Here is what the author said about abuse in marriages.

A series of restrictions and controls are imposed over the victim, to gain control over his/her social life. It is the abuser who often decides about the persons with whom the victim will interact and the friends with whom he/she will socialize.

With teenagers, most people don't question the parent's legal right to stop the teenager from seeing his or her friends. Most people would just assume the parent is doing what they believe is best for the teenager. They would probably not see anything wrong with it and would be very unlikely to call it abuse.

But a reasonable parent who has a healthy and mutually respectful relationship with their teenager would talk to their teenager about their choice in friends if they were concerned, and more importantly, listen to the teenager's side of things. They would not simply dictate who the teenager could talk to or spend time with.

B. Verbal abuse

The author says that we understand that in a marriage, yelling and shouting is considered verbal abuse. But when a parent yells and shouts at a teenager, who believes that is "abuse"?

The author also says that verbal abuse may include name calling and threats. But if a parent calls their teenager names like "lazy" or "stupid" would people say that is verbal abuse? Also, it is common and routine for parents to threaten teenagers by saying things like "If you don't get your grades up ....", yet few people find anything abusive about that when it is done by a parent to a teenager.

C. Financial Abuse

The author says that the abuser uses money to control their victim and denies the victim financial freedom, but would people say that not allowing a teenager to get a job and earn their own money so they can have financial freedom is abuse? In some countries it is actually illegal for teenagers to get jobs before a certain age. This ensures that the teenager is financially dependent on the parents. The laws might have been meant to protect teenagers from exploitation, but sometimes the effect on the teenager is financial oppression. Many teenagers are not even able to save money during their teenage years so they will have it when they are legally free. For example, even if a country allows a teenager legal freedom at 18, the teenager might not have the savings to move away from abusive parents and is therefore still financially dependent on them. Some countries do not even allow a person under 18 to have their own bank account.

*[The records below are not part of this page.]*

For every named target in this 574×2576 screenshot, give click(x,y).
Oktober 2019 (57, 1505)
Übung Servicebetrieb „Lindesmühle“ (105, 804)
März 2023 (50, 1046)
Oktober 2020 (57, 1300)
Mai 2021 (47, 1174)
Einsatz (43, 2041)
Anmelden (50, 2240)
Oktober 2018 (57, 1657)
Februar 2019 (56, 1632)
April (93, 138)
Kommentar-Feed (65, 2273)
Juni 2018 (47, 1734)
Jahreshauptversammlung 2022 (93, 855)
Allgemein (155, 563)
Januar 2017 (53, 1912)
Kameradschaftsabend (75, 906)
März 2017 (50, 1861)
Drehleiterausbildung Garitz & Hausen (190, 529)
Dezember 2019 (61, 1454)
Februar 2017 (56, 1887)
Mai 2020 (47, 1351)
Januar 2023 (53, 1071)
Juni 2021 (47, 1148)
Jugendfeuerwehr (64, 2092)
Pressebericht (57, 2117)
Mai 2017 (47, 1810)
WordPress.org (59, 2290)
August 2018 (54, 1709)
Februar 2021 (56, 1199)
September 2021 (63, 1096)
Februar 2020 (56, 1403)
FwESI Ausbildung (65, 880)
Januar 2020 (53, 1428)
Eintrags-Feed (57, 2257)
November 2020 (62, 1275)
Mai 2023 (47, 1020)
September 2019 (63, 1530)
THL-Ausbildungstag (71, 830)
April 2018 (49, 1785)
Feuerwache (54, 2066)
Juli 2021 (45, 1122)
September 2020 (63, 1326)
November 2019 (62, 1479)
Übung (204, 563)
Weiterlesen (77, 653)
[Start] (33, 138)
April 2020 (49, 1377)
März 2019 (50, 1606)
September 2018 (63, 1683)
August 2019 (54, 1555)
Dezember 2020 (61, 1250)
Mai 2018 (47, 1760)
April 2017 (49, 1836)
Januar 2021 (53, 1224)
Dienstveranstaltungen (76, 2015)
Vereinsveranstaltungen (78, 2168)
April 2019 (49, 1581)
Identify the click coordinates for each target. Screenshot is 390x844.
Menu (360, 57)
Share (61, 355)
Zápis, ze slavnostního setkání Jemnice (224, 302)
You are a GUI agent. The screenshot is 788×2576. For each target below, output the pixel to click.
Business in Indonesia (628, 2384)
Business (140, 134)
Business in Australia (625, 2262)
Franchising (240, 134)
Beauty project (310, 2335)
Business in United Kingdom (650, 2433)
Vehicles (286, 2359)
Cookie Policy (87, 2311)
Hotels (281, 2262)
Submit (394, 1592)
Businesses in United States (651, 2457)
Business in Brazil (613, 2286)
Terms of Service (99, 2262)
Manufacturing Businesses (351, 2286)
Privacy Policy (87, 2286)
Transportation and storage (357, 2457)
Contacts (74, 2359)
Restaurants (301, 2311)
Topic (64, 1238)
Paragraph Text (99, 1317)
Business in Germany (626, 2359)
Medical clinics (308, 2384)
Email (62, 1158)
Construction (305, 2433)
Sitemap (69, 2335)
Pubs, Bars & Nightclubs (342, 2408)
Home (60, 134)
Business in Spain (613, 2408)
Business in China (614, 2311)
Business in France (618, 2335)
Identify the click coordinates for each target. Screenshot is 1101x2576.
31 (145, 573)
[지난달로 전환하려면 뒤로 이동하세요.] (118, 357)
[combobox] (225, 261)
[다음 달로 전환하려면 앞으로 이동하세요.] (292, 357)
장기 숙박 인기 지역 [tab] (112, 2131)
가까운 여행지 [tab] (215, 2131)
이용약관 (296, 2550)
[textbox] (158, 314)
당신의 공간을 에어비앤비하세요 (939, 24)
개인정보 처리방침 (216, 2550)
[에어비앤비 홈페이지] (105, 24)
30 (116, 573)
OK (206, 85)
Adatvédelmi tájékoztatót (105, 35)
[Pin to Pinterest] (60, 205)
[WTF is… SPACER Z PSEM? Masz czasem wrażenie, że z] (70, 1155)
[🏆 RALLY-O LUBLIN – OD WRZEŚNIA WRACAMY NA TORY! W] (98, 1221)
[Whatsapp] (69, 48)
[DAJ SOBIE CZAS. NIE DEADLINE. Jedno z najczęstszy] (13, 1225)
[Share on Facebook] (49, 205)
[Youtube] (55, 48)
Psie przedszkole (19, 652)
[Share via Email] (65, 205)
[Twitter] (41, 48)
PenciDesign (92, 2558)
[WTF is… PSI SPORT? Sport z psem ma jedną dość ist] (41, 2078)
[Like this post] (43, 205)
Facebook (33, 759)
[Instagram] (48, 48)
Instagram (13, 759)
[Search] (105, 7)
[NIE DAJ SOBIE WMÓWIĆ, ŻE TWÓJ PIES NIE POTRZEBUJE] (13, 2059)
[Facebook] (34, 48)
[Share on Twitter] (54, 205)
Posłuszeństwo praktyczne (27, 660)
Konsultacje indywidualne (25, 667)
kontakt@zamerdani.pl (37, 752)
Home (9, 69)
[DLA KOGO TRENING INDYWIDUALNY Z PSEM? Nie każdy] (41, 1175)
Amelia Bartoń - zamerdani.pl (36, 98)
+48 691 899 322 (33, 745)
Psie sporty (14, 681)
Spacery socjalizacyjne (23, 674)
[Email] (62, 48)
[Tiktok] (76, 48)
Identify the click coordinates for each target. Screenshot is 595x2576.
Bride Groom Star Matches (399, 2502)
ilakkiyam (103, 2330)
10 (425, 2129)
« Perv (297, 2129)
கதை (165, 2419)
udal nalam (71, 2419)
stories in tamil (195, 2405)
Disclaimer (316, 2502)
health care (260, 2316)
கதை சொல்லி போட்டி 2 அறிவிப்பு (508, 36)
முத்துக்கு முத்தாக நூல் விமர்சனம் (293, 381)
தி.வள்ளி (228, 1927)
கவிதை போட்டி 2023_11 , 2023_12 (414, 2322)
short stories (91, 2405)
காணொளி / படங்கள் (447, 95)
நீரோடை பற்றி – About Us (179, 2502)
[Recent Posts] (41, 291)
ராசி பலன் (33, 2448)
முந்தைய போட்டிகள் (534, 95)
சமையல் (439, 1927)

The author concludes by saying that a person who is being abused in a marriage has "every right" to protect themselves from the "long term damage of emotional abuse, even if it involves going for a divorce." But this same right is not given to teenagers. At the current point in history, a teenager in most countries around the world does not have the legal right to leave a home where the parents stop them from seeing their friends, stop them from getting a job, or call them degrading and insulting names. In other words, a teenager does not have any legal right whatsoever to protect themselves from the three types of emotional abuse listed in this article.